++++ Records shown

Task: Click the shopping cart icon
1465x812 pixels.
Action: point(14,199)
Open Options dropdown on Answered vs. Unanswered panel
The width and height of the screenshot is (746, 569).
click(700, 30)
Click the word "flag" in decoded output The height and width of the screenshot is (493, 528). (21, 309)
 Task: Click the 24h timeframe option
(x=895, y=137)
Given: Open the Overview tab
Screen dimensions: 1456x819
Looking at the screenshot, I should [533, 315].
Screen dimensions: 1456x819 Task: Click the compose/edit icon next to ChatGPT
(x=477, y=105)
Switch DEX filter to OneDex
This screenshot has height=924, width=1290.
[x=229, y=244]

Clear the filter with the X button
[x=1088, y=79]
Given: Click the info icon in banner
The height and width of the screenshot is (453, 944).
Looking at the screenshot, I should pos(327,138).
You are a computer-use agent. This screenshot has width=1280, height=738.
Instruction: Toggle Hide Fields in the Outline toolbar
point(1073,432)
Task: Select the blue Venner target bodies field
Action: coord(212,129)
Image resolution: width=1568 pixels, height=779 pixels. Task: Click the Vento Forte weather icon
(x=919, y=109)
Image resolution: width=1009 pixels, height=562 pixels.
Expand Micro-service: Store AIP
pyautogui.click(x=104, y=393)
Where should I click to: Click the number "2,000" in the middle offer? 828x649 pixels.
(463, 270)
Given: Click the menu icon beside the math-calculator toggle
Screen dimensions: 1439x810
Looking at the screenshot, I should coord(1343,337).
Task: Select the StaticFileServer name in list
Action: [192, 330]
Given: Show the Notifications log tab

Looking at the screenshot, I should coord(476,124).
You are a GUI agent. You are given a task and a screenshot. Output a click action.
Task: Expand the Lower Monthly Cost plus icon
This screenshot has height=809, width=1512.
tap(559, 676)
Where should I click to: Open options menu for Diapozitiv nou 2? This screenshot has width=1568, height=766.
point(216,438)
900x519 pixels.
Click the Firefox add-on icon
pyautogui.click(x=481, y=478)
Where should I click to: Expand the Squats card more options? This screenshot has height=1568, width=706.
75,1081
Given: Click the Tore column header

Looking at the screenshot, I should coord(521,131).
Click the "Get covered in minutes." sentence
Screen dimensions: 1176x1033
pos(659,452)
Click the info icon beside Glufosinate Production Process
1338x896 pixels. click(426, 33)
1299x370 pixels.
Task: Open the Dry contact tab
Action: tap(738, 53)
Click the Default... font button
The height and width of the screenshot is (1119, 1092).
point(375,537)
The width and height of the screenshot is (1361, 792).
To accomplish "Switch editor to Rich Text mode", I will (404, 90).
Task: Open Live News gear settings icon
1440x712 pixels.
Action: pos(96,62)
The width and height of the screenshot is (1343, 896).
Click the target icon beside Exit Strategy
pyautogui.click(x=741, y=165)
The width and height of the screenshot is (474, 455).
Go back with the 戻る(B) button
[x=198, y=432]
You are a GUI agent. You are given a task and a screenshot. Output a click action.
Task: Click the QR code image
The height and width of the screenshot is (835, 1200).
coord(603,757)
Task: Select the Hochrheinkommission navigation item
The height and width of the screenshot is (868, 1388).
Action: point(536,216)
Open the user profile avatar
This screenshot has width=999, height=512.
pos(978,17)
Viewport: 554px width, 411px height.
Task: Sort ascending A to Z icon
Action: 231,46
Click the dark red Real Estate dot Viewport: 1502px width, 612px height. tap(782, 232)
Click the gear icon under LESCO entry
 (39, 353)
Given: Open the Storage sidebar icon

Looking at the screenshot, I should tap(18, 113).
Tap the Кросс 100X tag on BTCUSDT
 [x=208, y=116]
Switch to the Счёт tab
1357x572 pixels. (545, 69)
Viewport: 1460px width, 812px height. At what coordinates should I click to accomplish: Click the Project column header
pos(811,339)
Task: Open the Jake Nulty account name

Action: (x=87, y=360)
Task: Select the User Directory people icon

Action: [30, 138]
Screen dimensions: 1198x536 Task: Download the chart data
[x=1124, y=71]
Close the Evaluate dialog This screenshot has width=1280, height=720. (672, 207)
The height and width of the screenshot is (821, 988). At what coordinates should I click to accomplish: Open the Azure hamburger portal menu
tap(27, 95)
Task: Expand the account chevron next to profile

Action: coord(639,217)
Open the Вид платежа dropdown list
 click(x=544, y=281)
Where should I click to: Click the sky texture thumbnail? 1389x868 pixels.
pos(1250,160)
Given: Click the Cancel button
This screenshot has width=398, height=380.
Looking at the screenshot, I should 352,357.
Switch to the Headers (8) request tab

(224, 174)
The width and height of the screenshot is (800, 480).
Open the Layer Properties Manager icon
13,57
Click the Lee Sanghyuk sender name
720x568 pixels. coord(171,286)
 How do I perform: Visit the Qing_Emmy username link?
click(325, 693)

++++++++

# Exercise details:
What you return must match the data word for word.

# Answer area:
Task: Click the shopping cart icon
1465x812 pixels.
Action: point(14,199)
Open Options dropdown on Answered vs. Unanswered panel
The width and height of the screenshot is (746, 569).
click(700, 30)
Click the word "flag" in decoded output The height and width of the screenshot is (493, 528). (21, 309)
 Task: Click the 24h timeframe option
(x=895, y=137)
Given: Open the Overview tab
Screen dimensions: 1456x819
Looking at the screenshot, I should [533, 315].
Screen dimensions: 1456x819 Task: Click the compose/edit icon next to ChatGPT
(x=477, y=105)
Switch DEX filter to OneDex
This screenshot has height=924, width=1290.
[x=229, y=244]

Clear the filter with the X button
[x=1088, y=79]
Given: Click the info icon in banner
The height and width of the screenshot is (453, 944).
Looking at the screenshot, I should pos(327,138).
You are a computer-use agent. This screenshot has width=1280, height=738.
Instruction: Toggle Hide Fields in the Outline toolbar
point(1073,432)
Task: Select the blue Venner target bodies field
Action: coord(212,129)
Image resolution: width=1568 pixels, height=779 pixels. Task: Click the Vento Forte weather icon
(x=919, y=109)
Image resolution: width=1009 pixels, height=562 pixels.
Expand Micro-service: Store AIP
pyautogui.click(x=104, y=393)
Where should I click to: Click the number "2,000" in the middle offer? 828x649 pixels.
(463, 270)
Given: Click the menu icon beside the math-calculator toggle
Screen dimensions: 1439x810
Looking at the screenshot, I should coord(1343,337).
Task: Select the StaticFileServer name in list
Action: [192, 330]
Given: Show the Notifications log tab

Looking at the screenshot, I should coord(476,124).
You are a GUI agent. You are given a task and a screenshot. Output a click action.
Task: Expand the Lower Monthly Cost plus icon
This screenshot has height=809, width=1512.
tap(559, 676)
Where should I click to: Open options menu for Diapozitiv nou 2? This screenshot has width=1568, height=766.
point(216,438)
900x519 pixels.
Click the Firefox add-on icon
pyautogui.click(x=481, y=478)
Where should I click to: Expand the Squats card more options? This screenshot has height=1568, width=706.
75,1081
Given: Click the Tore column header

Looking at the screenshot, I should coord(521,131).
Click the "Get covered in minutes." sentence
Screen dimensions: 1176x1033
pos(659,452)
Click the info icon beside Glufosinate Production Process
1338x896 pixels. click(426, 33)
1299x370 pixels.
Task: Open the Dry contact tab
Action: tap(738, 53)
Click the Default... font button
The height and width of the screenshot is (1119, 1092).
point(375,537)
The width and height of the screenshot is (1361, 792).
To accomplish "Switch editor to Rich Text mode", I will (404, 90).
Task: Open Live News gear settings icon
1440x712 pixels.
Action: pos(96,62)
The width and height of the screenshot is (1343, 896).
Click the target icon beside Exit Strategy
pyautogui.click(x=741, y=165)
The width and height of the screenshot is (474, 455).
Go back with the 戻る(B) button
[x=198, y=432]
You are a GUI agent. You are given a task and a screenshot. Output a click action.
Task: Click the QR code image
The height and width of the screenshot is (835, 1200).
coord(603,757)
Task: Select the Hochrheinkommission navigation item
The height and width of the screenshot is (868, 1388).
Action: point(536,216)
Open the user profile avatar
This screenshot has width=999, height=512.
pos(978,17)
Viewport: 554px width, 411px height.
Task: Sort ascending A to Z icon
Action: 231,46
Click the dark red Real Estate dot Viewport: 1502px width, 612px height. tap(782, 232)
Click the gear icon under LESCO entry
 (39, 353)
Given: Open the Storage sidebar icon

Looking at the screenshot, I should tap(18, 113).
Tap the Кросс 100X tag on BTCUSDT
 [x=208, y=116]
Switch to the Счёт tab
1357x572 pixels. (545, 69)
Viewport: 1460px width, 812px height. At what coordinates should I click to accomplish: Click the Project column header
pos(811,339)
Task: Open the Jake Nulty account name

Action: (x=87, y=360)
Task: Select the User Directory people icon

Action: [30, 138]
Screen dimensions: 1198x536 Task: Download the chart data
[x=1124, y=71]
Close the Evaluate dialog This screenshot has width=1280, height=720. (672, 207)
The height and width of the screenshot is (821, 988). At what coordinates should I click to accomplish: Open the Azure hamburger portal menu
tap(27, 95)
Task: Expand the account chevron next to profile

Action: coord(639,217)
Open the Вид платежа dropdown list
 click(x=544, y=281)
Where should I click to: Click the sky texture thumbnail? 1389x868 pixels.
pos(1250,160)
Given: Click the Cancel button
This screenshot has width=398, height=380.
Looking at the screenshot, I should 352,357.
Switch to the Headers (8) request tab

(224, 174)
The width and height of the screenshot is (800, 480).
Open the Layer Properties Manager icon
13,57
Click the Lee Sanghyuk sender name
720x568 pixels. coord(171,286)
 How do I perform: Visit the Qing_Emmy username link?
click(325, 693)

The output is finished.